Versalovic ve ekibi, kolorektal kanser tümörü oluşumunu inhibe etme potansiyelini gözlemlemek amacıyla bağışıklık tepkilerini düzenlemedeki rolünü test ettiler.

Uyguladıkları HDC eksikliği olan fareleri kullanmışlardır. Ayrıca etkileri karşılaştırmak için kontrol grubunda farelere plasebo bileşimi uygulamışlardır.

Farelere, bir kez daha ve bir kez daha, bir kez daha, iltihaplanmayı uyaran bir madde olan bir oksidan, bir kanserojen kimyasal ve DSS’nin uygulanması yoluyla tümör oluşumunun indüklenmesi verilmiştir.

Bu işlemden on beş hafta sonra, tümörün ilerlemesi ve probiyotik etkisinin kontrol edilmesi için farelerin gastrointestinal yolları araştırılmıştır.

Araştırmacılar HDC üretimini teşvik ettiğini ve kolonda histamin düzeylerini artırdığını keşfettiler.

Positron emisyon tomografisi tümörleri taramak için kullanıldı ve araştırmacılar probiyotiği yediği farelerin daha az tümör ve daha az boyutta olduğunu gösterdi.

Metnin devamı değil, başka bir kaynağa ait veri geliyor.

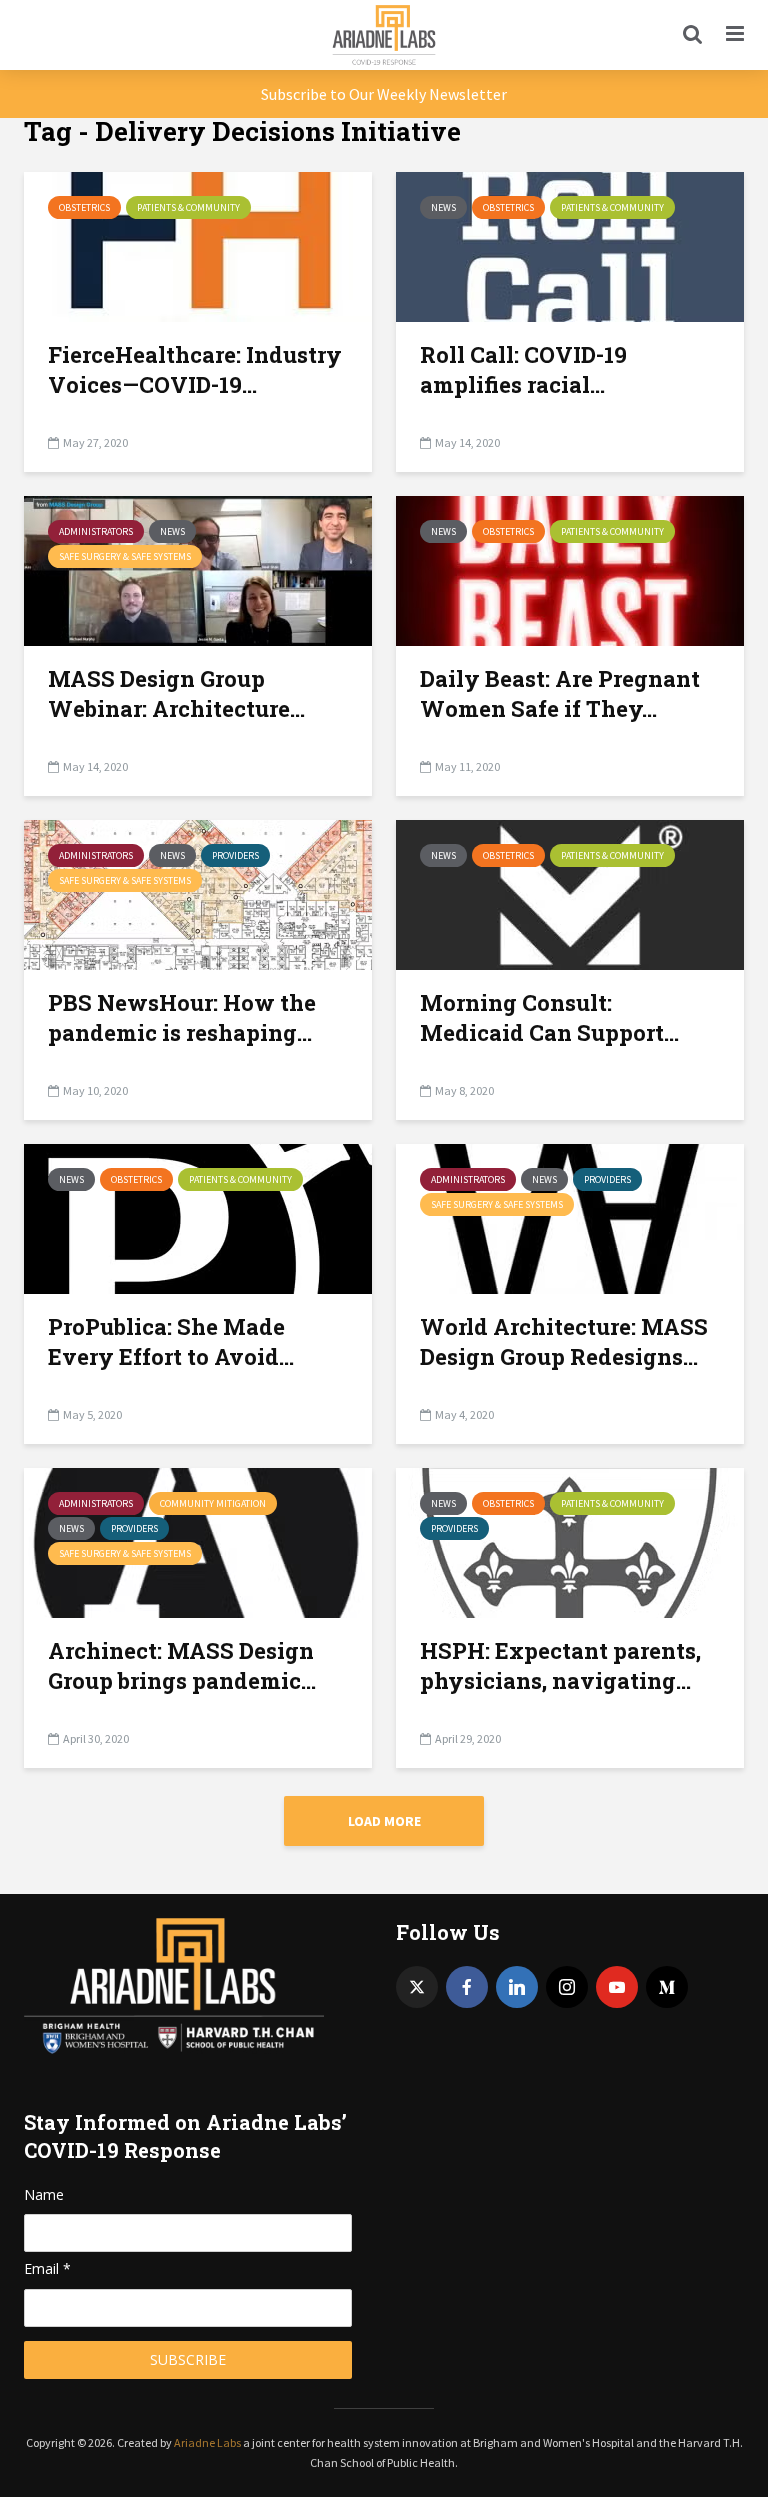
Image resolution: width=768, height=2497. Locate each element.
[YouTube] (617, 1987)
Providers (235, 855)
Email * (47, 2268)
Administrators (96, 531)
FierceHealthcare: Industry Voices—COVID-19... (195, 369)
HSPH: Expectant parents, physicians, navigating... (560, 1665)
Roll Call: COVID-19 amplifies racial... (523, 369)
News (443, 207)
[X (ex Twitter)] (417, 1987)
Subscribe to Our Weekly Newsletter (384, 94)
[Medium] (667, 1987)
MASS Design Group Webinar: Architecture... (176, 693)
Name (44, 2194)
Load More (384, 1821)
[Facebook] (467, 1987)
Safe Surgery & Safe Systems (125, 556)
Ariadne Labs (207, 2442)
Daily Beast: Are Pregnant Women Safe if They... (560, 693)
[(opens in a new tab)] (198, 245)
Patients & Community (188, 207)
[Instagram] (567, 1987)
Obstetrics (84, 207)
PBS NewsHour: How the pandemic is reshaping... (182, 1017)
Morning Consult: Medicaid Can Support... (549, 1017)
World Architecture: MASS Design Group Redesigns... (564, 1341)
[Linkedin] (517, 1987)
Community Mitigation (213, 1503)
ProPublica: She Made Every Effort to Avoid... (171, 1341)
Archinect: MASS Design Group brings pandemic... (182, 1665)
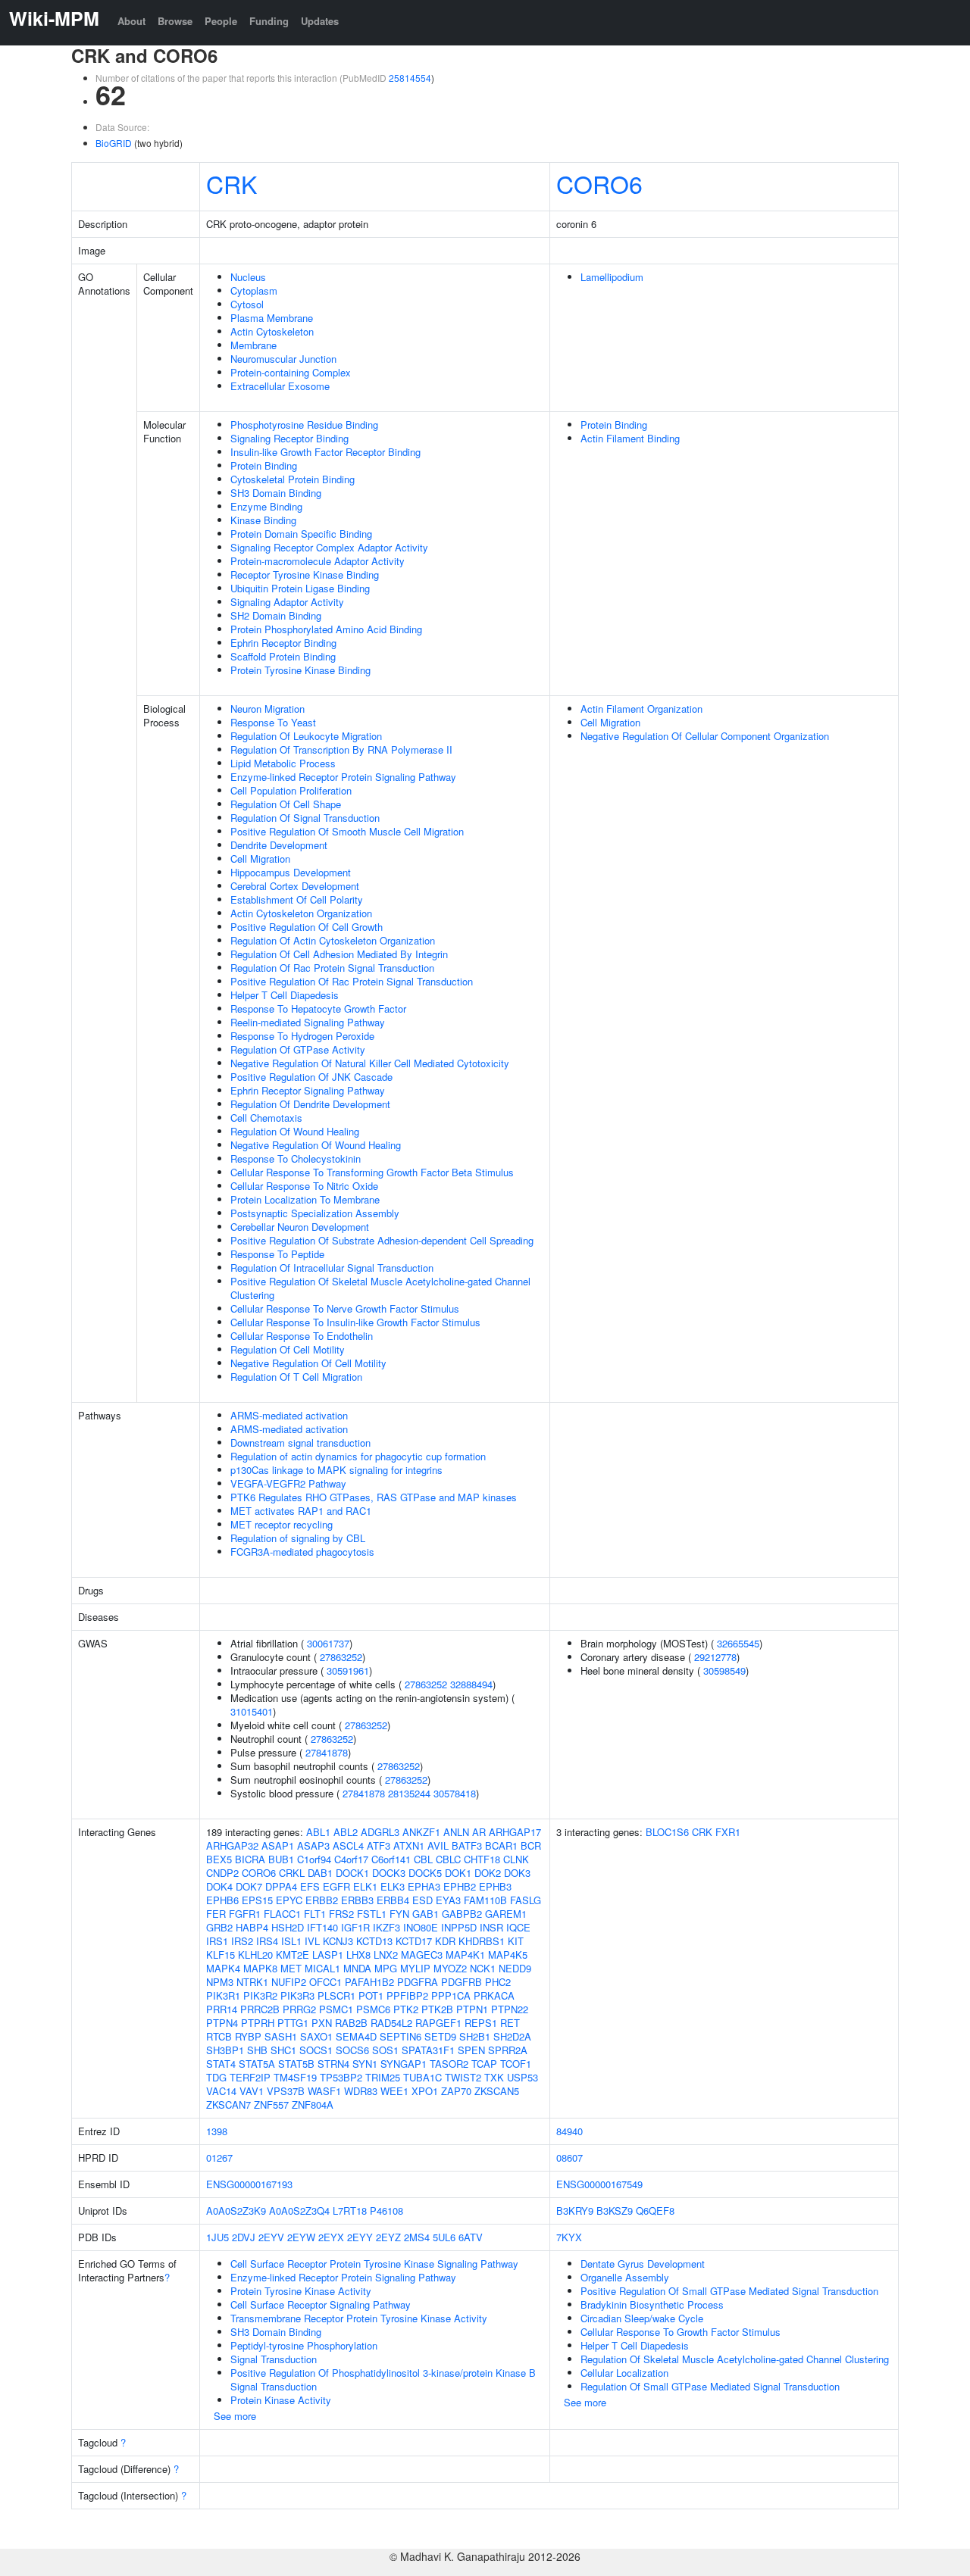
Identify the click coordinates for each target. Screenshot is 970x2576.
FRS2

Tersine, kontrol grubundaki hayvanların daha büyük ve daha büyük tümörleri vardı.

HDC eksikliği olan inaktif suşlar herhangi bir koruyucu etki göstermemiştir.

Araştırmacılar ayrıca probiyotiğin (aktif gerginliğinin) farelere verilen kimyasallar (yani DSS ve azoksimetan) tarafından uyarılan iltihabı azaltmada etkili olduğunu belirtmişlerdir.

‘Tedavi için mikrobiyom kullanımı’

Dr. Versalovic, “Bizim sonuçlarımız histaminin kronik intestinal inflamasyonun ve kolorektal tümörijenezin [tümör oluşumu] baskılanmasında önemli bir rol oynadığını gösteriyor” diyor. “Ayrıca, mikrobiyal ve memeli hücrelerin, insan sağlığını destekleyen ve hastalıkları önleyen metabolitleri veya kimyasal bileşikleri paylaşabileceğini de gösterdik.”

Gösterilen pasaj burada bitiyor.